━━━━━ PROVIDED RECORDS

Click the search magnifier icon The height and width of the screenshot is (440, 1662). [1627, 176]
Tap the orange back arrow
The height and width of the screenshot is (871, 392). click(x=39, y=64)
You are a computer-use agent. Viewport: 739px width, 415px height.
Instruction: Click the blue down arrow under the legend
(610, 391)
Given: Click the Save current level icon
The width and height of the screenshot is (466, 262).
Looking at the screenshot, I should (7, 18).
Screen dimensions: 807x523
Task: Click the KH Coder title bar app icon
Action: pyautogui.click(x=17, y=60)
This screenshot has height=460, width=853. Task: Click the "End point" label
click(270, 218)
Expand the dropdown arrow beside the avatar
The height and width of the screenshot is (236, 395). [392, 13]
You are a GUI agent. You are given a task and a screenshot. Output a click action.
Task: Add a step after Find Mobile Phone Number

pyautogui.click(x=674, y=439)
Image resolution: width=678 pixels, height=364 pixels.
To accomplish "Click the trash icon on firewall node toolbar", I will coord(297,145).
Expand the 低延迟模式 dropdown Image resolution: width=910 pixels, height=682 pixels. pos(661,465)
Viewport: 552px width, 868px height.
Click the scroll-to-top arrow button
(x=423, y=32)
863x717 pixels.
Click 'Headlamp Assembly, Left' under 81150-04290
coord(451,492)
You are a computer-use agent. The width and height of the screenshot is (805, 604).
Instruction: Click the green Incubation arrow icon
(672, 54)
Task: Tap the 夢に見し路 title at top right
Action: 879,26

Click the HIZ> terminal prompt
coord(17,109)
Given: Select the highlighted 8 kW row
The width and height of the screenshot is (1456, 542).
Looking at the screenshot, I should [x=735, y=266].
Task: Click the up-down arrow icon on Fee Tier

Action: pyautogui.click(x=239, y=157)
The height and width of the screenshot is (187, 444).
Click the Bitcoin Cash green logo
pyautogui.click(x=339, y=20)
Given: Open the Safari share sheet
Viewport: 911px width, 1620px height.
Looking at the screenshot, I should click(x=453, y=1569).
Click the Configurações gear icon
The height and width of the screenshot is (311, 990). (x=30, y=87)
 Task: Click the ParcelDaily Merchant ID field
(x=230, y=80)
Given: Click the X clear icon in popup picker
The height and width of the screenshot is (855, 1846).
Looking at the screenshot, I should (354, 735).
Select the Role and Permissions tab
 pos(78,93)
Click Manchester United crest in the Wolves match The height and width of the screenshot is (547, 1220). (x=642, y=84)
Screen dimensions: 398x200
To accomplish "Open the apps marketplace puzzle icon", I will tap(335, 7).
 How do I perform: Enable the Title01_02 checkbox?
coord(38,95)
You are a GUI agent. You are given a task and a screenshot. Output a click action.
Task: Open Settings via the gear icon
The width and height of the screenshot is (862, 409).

━━━━━━━━━━

Give back exactly the lines running from the line that has "Given: Click the X clear icon in popup picker" to the end of the entries above.

OUTPUT FOR THIS TASK:
Given: Click the X clear icon in popup picker
The height and width of the screenshot is (855, 1846).
Looking at the screenshot, I should (354, 735).
Select the Role and Permissions tab
 pos(78,93)
Click Manchester United crest in the Wolves match The height and width of the screenshot is (547, 1220). (x=642, y=84)
Screen dimensions: 398x200
To accomplish "Open the apps marketplace puzzle icon", I will tap(335, 7).
 How do I perform: Enable the Title01_02 checkbox?
coord(38,95)
You are a GUI agent. You are given a task and a screenshot. Output a click action.
Task: Open Settings via the gear icon
The width and height of the screenshot is (862, 409).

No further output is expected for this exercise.